>>>

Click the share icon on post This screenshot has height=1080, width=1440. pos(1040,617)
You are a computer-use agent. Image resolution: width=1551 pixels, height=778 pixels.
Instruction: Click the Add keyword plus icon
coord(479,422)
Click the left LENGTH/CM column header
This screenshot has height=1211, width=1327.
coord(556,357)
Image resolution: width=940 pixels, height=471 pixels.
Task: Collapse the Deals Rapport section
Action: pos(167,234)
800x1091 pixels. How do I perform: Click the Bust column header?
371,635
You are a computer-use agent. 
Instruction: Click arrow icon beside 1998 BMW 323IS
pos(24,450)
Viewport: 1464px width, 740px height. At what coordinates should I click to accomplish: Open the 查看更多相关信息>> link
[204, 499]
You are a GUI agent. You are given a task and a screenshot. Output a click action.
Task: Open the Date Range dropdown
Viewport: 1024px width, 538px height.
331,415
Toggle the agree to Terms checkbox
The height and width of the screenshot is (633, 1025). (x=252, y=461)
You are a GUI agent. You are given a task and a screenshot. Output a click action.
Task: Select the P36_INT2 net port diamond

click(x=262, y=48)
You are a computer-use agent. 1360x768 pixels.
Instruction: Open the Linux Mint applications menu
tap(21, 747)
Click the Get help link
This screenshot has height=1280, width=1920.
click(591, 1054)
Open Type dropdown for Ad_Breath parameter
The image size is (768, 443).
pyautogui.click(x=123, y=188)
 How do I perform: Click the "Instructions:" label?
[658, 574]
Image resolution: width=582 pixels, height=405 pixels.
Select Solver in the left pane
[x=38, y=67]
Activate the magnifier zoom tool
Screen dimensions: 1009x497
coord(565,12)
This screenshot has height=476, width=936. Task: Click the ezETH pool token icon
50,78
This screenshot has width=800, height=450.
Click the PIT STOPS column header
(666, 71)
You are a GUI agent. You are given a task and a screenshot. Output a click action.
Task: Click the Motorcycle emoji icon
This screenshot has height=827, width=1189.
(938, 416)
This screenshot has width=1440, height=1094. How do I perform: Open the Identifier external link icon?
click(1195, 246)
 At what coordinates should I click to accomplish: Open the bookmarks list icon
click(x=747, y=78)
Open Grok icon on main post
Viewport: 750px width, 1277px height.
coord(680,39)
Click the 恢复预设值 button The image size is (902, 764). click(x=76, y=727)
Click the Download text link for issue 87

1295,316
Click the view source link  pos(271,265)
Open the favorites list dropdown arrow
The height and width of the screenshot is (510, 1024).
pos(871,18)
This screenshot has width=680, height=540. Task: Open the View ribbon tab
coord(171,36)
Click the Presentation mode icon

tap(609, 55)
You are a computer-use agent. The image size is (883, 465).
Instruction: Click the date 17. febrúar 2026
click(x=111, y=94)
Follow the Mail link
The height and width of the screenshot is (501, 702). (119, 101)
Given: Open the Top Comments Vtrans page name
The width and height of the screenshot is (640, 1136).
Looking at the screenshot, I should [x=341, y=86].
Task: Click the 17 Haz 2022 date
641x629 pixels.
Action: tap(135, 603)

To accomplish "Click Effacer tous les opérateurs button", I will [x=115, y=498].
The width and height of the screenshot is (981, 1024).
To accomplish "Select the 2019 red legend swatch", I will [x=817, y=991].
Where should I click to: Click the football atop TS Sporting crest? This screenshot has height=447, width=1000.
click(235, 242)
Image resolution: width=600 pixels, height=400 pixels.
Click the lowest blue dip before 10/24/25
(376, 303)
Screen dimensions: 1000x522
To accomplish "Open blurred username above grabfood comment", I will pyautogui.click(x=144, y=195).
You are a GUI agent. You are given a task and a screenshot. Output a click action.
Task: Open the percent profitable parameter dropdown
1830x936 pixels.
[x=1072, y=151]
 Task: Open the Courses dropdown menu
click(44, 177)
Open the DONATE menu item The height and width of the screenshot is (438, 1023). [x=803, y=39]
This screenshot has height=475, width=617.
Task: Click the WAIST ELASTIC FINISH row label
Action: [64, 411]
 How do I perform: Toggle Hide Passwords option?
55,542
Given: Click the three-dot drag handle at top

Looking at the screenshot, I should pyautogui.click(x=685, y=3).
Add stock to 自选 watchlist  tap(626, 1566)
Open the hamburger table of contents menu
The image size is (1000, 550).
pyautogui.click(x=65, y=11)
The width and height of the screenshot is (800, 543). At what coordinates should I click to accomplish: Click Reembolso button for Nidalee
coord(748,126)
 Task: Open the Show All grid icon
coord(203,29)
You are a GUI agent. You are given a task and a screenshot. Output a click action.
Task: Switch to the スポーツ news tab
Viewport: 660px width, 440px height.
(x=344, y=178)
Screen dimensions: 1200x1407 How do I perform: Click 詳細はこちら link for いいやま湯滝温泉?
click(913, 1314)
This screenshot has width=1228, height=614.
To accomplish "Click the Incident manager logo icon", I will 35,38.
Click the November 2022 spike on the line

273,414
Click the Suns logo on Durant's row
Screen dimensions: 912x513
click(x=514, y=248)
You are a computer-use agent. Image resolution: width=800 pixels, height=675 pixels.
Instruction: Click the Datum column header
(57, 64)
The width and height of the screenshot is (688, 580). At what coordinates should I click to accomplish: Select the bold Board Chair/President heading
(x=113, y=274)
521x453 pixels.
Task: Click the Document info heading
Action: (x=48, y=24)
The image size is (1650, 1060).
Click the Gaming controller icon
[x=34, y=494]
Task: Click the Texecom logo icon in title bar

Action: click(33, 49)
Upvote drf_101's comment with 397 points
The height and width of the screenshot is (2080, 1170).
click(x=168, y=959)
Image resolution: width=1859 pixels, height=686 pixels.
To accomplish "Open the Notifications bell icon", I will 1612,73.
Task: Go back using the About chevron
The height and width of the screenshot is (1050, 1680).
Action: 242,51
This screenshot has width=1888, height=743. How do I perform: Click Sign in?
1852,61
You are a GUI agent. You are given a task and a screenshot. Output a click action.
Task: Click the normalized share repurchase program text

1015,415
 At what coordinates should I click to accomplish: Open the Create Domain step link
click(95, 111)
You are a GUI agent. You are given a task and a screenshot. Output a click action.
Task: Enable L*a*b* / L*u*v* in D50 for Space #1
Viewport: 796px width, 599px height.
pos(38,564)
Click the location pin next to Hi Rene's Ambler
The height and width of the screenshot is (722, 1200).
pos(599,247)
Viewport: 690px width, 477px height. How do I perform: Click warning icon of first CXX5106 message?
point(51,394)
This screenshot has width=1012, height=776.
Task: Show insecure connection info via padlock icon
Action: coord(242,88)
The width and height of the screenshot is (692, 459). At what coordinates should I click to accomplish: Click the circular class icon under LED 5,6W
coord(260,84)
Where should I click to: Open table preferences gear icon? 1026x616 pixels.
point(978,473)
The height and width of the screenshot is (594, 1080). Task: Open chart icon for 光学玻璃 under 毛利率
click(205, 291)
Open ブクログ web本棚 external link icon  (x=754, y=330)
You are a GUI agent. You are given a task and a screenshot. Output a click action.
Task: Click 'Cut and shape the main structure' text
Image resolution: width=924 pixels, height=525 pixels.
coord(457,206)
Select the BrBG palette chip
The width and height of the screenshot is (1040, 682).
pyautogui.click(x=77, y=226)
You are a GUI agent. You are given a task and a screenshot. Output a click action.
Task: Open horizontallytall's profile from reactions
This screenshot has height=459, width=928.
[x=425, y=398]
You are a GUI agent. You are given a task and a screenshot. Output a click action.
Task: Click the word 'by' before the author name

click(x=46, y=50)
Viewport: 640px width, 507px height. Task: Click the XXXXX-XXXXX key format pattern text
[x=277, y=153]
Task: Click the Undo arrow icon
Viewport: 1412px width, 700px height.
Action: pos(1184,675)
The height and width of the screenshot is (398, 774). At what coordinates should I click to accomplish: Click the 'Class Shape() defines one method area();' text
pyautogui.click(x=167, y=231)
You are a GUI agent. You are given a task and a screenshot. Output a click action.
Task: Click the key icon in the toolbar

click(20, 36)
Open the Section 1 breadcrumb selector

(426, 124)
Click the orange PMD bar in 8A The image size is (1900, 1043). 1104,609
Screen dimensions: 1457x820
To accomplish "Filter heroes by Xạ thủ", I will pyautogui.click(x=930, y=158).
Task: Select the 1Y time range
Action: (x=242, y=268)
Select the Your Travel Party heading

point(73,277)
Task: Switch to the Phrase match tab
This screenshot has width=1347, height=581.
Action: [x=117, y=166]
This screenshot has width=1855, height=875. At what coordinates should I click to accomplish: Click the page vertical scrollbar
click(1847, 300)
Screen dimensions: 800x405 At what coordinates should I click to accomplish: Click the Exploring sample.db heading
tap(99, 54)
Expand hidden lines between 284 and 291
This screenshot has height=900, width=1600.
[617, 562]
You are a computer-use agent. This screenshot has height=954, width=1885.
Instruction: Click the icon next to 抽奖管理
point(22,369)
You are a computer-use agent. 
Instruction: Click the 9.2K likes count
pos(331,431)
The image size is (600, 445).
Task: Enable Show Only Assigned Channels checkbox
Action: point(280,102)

<<<

Activity: From the entries above, copy every line containing the word "parameter".

Response area:
Open Type dropdown for Ad_Breath parameter
Task: Open the percent profitable parameter dropdown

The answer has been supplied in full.